Tech Kids

Education technology has now worked its way into almost every corner of our schools and businesses, appearing in classrooms across the country and bringing fantastic initiatives and improvements with it. The incoming ‘ed-tech’ wave has prompted hundreds of articles about how to train teachers who might not be up-to-date with the latest technology, and how to convince old-school educators to embrace technological advancements. But very little has been said about encouraging students to use technology.

We assume in this digital ‘Facebook age’ that every school-age child is already fluent with a keyboard, touch screen and type pad, but this assumption of computer literacy could be a mistake. What about kids who don’t have access to the latest technology at home? What about students from the most disadvantaged backgrounds, who may not even be aware of how an iPad or iPhone functions?

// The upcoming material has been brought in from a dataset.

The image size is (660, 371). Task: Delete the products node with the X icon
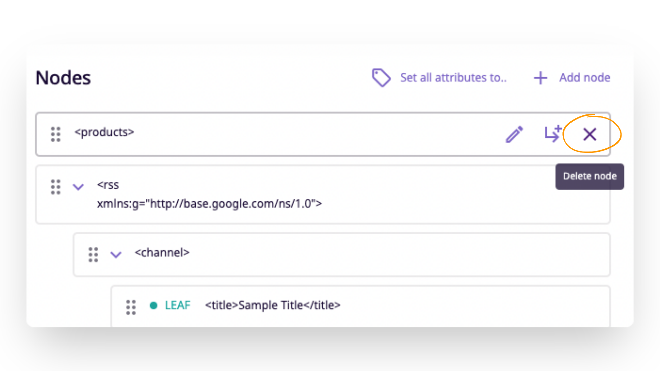pos(589,134)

What about those whose parents simply haven’t been able to afford to give them the sort of digital fluency their classmates take for granted?

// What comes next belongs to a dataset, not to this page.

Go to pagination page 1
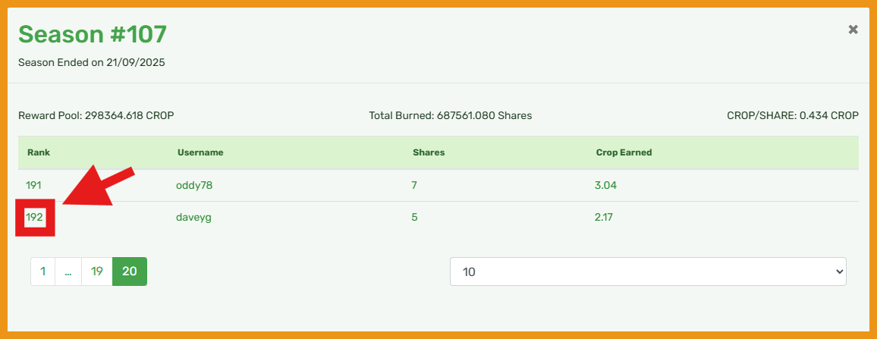 pyautogui.click(x=43, y=272)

Encouraging these students to become more comfortable using technology is vital, in order to prevent them being left behind by the educational technology bandwagon. Moving education on in new and exciting ways is fantastic progress, but it is vital to make sure that nobody is being left behind. It would be tragic if the advancement of education technology meant a growing learning gap between the most privileged pupils and the most disadvantaged. So take advantage of these 5 tips to encourage students who might not be so computer-literate to learn how to use technology in the classroom…

 

1. Identify them

Unlike tech-shy teachers, who are likely to be quite open about their lack of technological know-how and happy to learn new skills, kids who don’t know much about computers and technology might be much more shy and embarrassed about it. In the current age of technology, electronic devices are status symbols, particularly for young students, and admitting that you don’t know how to use an iPad, or haven’t ever used a common program like Microsoft Word, could be a source of deep embarrassment to some pupils.

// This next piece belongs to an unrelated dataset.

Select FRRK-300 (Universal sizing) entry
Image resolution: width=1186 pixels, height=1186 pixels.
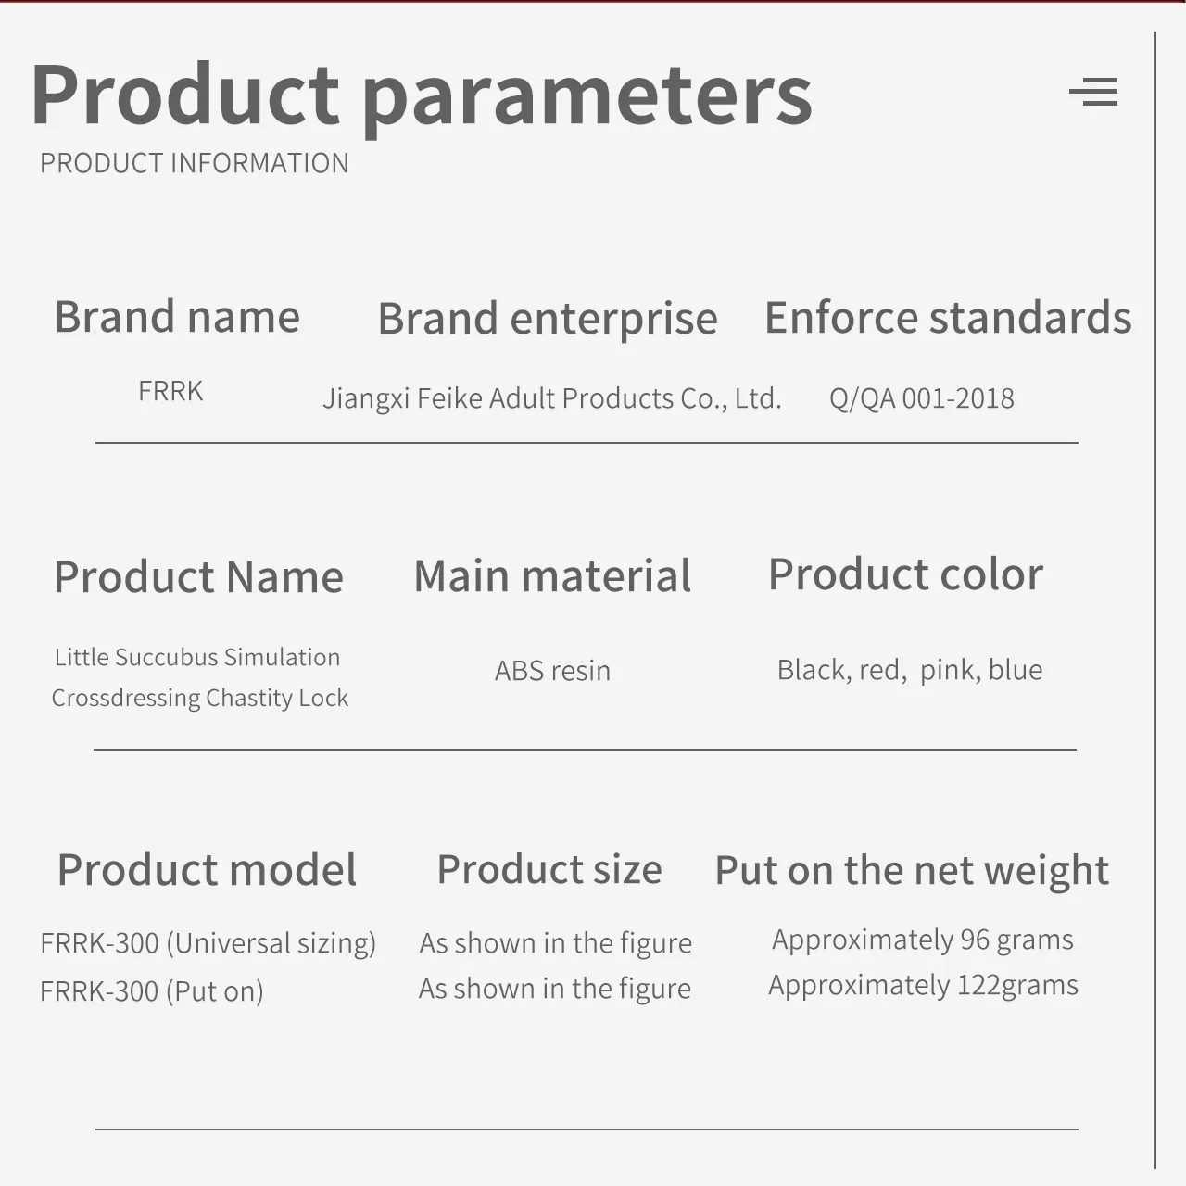pos(208,943)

So take advantage of situations where students are using individual devices to get some one-to-one feedback about how they’re doing and what skills they’re using. Observe your class in the computer lab to work out who the whizz-kids are and who is taking a little longer to get to grips with the programs. Then take the opportunity to talk informally to those students who seem to be falling behind in a low-pressure situation, without other kids around. Often admitting your own failing or confusion over a particular program or resource can be a great way to encourage kids to open up about their struggles. Once you identify the kids who need extra help, you’re in a much stronger position to get them the resources they need to catch up.

 

2. Partner up

Allowing kids to teach each other is a great way to get them to learn, whilst also practising vital presentation and communication skills. Get kids to partner up when using certain technological resources, and make sure that those students who aren’t so savvy are partnered with somebody who knows the ropes and can help them learn. If the whole class is learning in pairs, with one member of each team tasked to ‘teach’ the other how to use a particular device or program, it is less obvious that any individual needs the extra help – it normalises the situation and allows learning to take place in a low-pressure way.

 

3. Encourage device sharing

Whether you are using school resources or allowing students to use their own electronic devices in a ‘bring your own’ situation, encouraging pupils to share their technology is a great way to make sure that everybody has access to the same resources. Taking it in turns to use iPads or computers allows students the chance to observe others and learn from them, as well as practicing sharing and teamwork at the same time.

 

 4. Use simple resources

Any tech-shy student will be easily put off, so make sure you don’t bombard them with too many complex, high-tech programs too soon. Try using simple online e-learning tools like the free animation tool Canvastic or eBook tool Simplebooklet to ease tech-shy students gently into the world of education technology.

 

5. Praise, praise, praise!

As with any new skill, students who are learning how to use technology in the classroom for the first time will need plenty of praise and encouragement to celebrate their achievements and stay positive. One of the greatest joys of technology is that it takes the sting out of old-fashioned ‘mistakes’. A misspelled word can be instantly deleted; a mistake or a line drawn out of place can vanish at the touch of the ‘undo’ button. Take advantage of these aspects of education technology to make sure students feel free to experiment and are unafraid of failing. Promoting ed-tech as a risk-free environment is a great way to encourage tech shy students to feel brave about learning and building their confidence with new devices and programs.

 

Have you encountered tech-shy students? What are your best tips for encouraging them to use technology in class? Let us know using the comments box below!

 

Feature image courtesy of Flickr, Jose Kevo

2nd image courtesy of Flickr, Extra Ketchup

3rd image courtesy of Flickr, IICD

5 Comments

  1. Great ideas, especially about buddying up to make the process of learning more subtle .. thanks!

    1. Hi Mark,
      Glad you liked some of the ideas here. Yes, the buddying up can be a great way for both students to get something out of the interaction. Thanks for the comment!
      Nick

  2. I also highly recommend parent interaction as a practical way to find out how much kids are proficient with what technology – that way the kids don’t even have to be present so embarrassment is avoided and parents have much longer to monitor/get a better idea than you about what kids are and aren’t confident with.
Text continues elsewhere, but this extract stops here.